Since 1996 the New Zealand Department of Child, Youth and Family Services has recommended that children who are interviewed to determine if they have been abused should undergo only one evidential interview. Professor Stephen J. Ceci of Cornell University, an expert in children's suggestibility and children's courtroom testimony, has studied transcripts of many of the children's evidential interviews. In July 1995 he said the interviews "were not conducted in accordance with currently understood scientific principles". According to Ceci, it is impossible to distinguish between accurate and inaccurate allegations when children are suggestively and repeatedly interviewed over a long period.

Contrary to best practice guidelines, parents and interviewers discussed children's abuse-allegations that had been previously elicited by parents. Department of Social Welfare specialist interviewers Lynda Morgan and Sue Sidey both testified that they would then try to elicit the same allegations from the child. They would not try to determine if the allegations were reliable nor explore all possible origins of the children's allegations. One mother reportedly told her son's interviewer that she had repeatedly asked him direct questions. She said she was told she had done nothing wrong (Bander, 1997).

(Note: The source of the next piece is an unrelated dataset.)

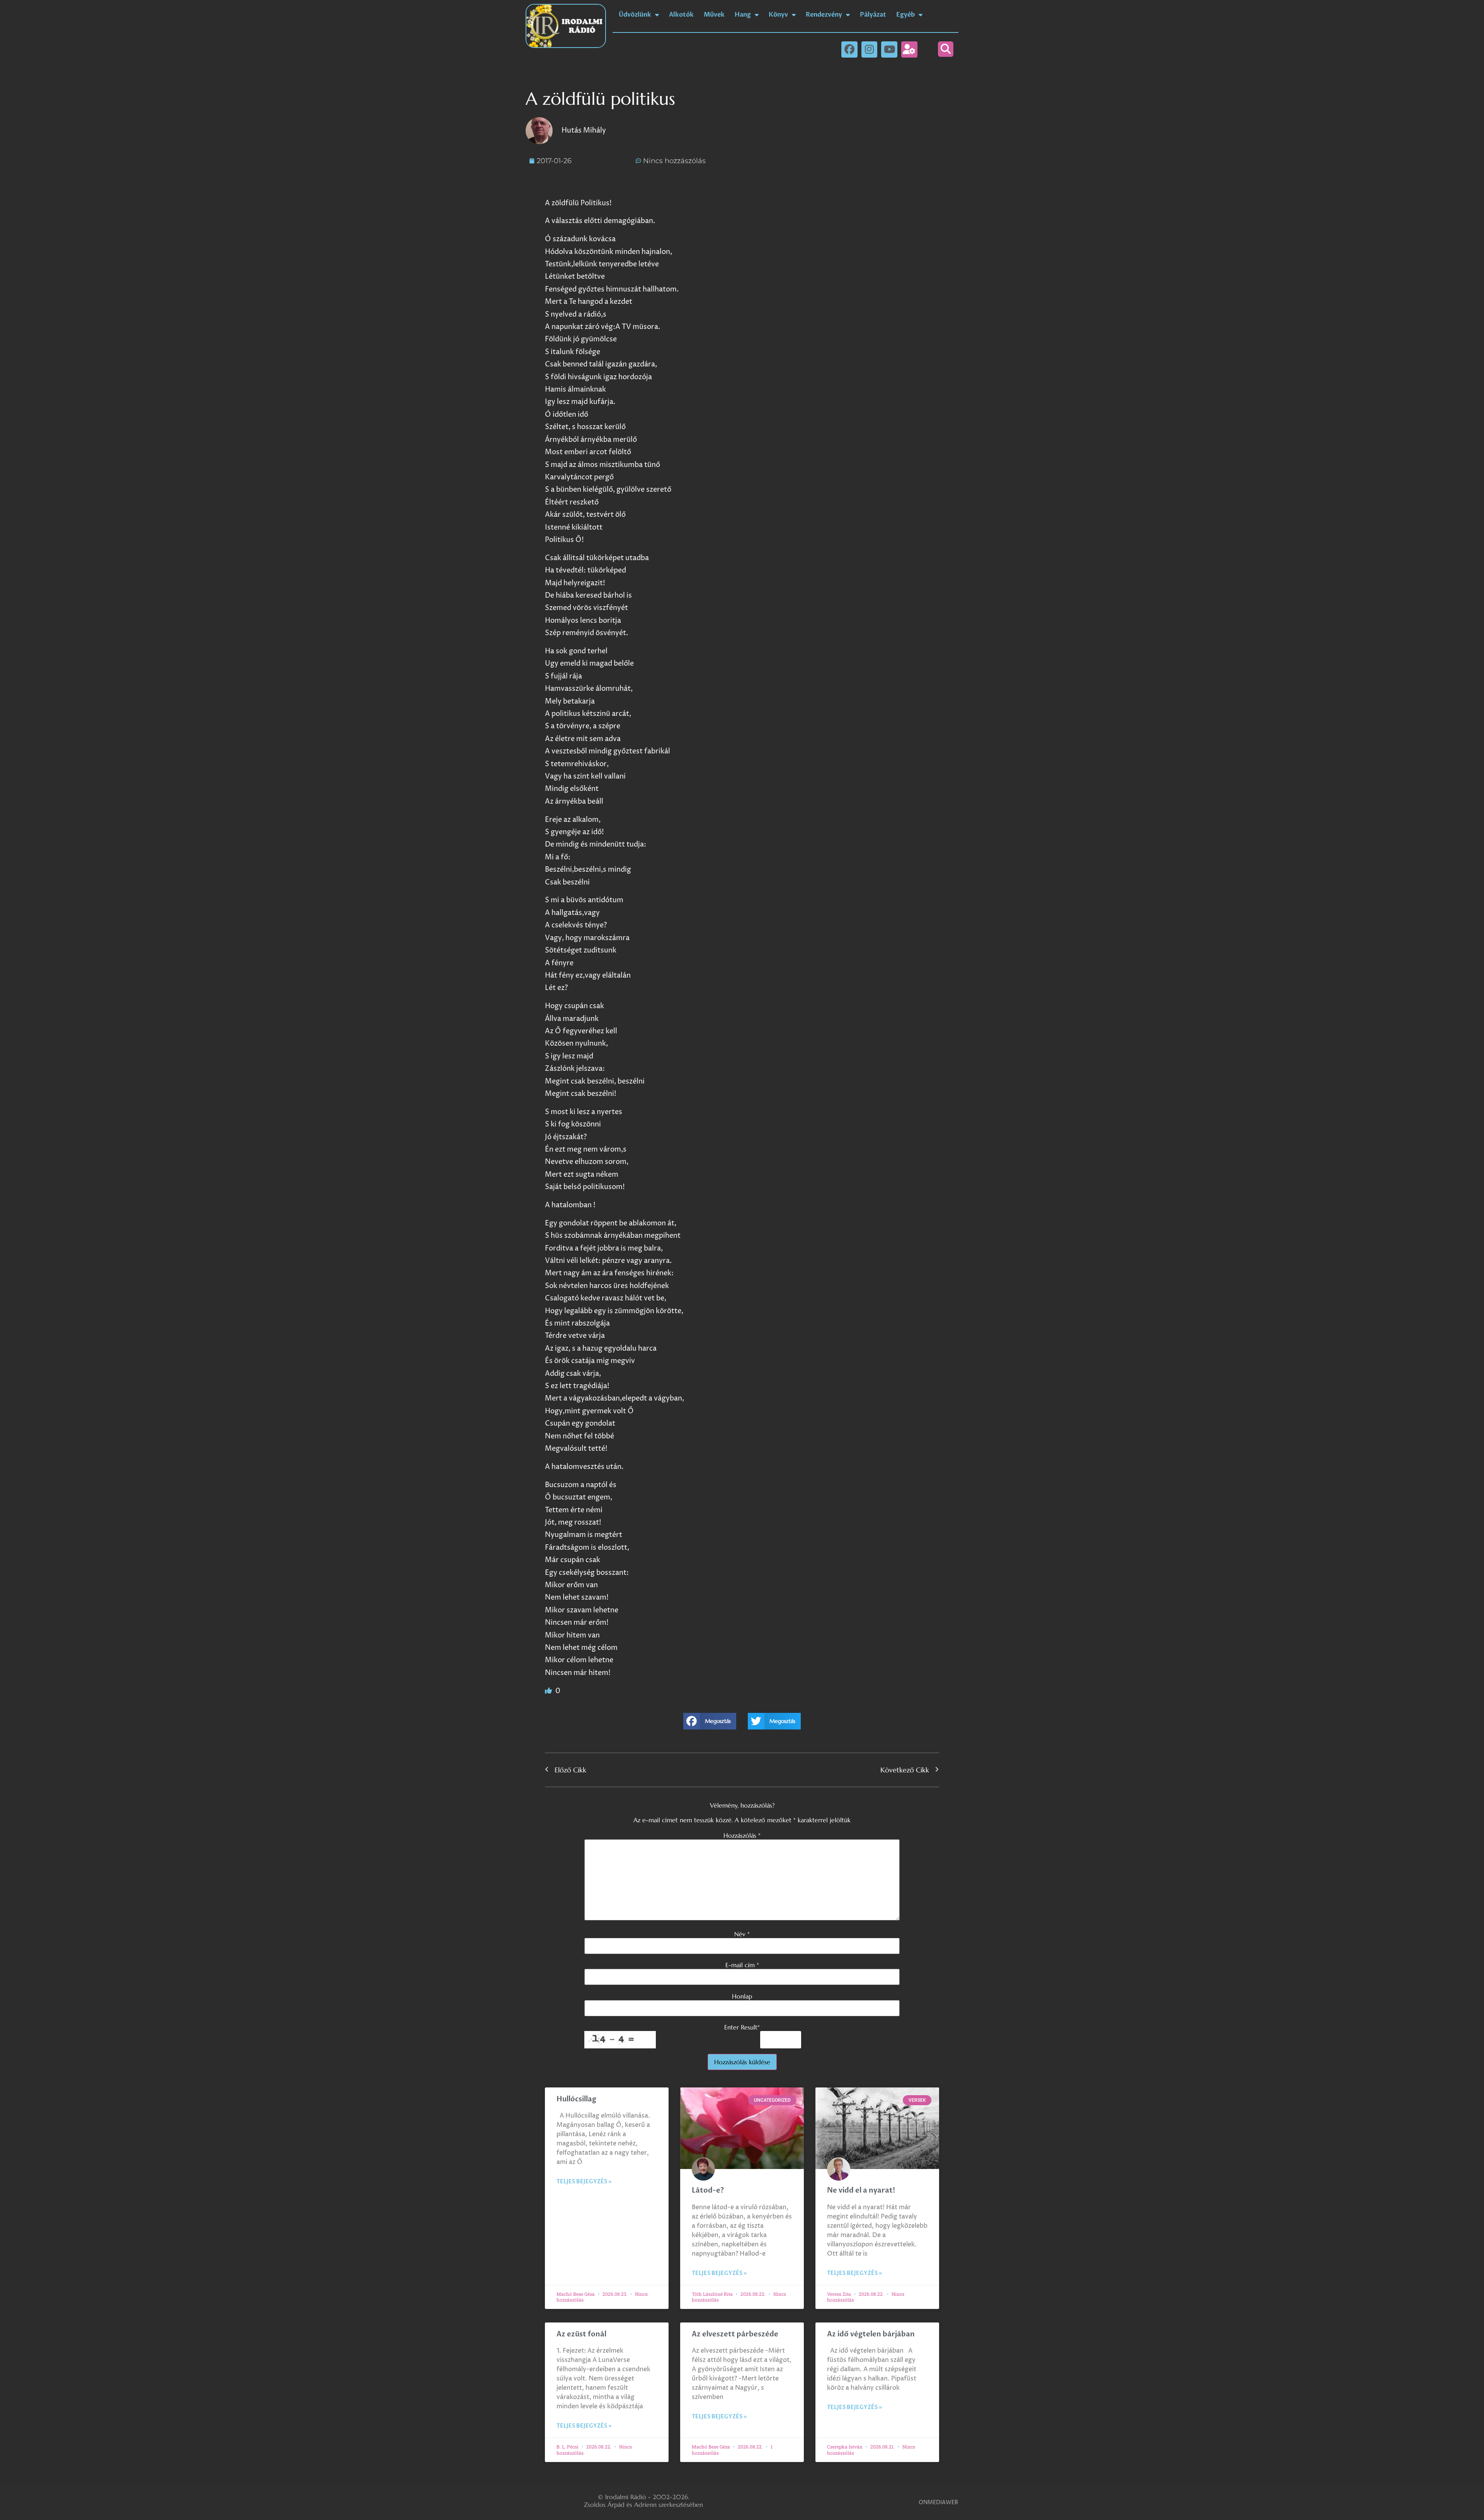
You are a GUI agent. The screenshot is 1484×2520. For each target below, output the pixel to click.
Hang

During the forensic interviews, children were asked if they had anything to say about the Civic Creche. Few allegations of abuse emerged during this phase of the interviews. Later in the interviews, many specific and direct questions were employed to elicit allegations that children had made to their parents. A number of suggestive and leading questions were asked. Questions were sometimes repeated when the child had already provided an answer. Children were seldom advised that it was acceptable to say "I don't know" or "I can't remember". Sue Sidey testified that "don't knows" and "can't remembers" were often "anxious responses". She provided no evidence to support her claim.

Anatomically correct dolls were used. Best practice for forensic interviewing now stipulates that interviewers should not employ such dolls. Best practice also stipulates that an interviewer should try to ascertain the source of a child's claims. Interviewers generally didn't ask children what they had previously heard or had been told about the case. They didn't ask the children what their parents had said to them about Peter Ellis or the Civic Creche. The evidential interviewers seldom probed children's bizarre allegations and sometimes ignored their own guidelines. One complainant told Sue Sidey on 14 occasions that she wanted to leave the interviewing room. Sidey testified at trial that the child appeared to be "very anxious".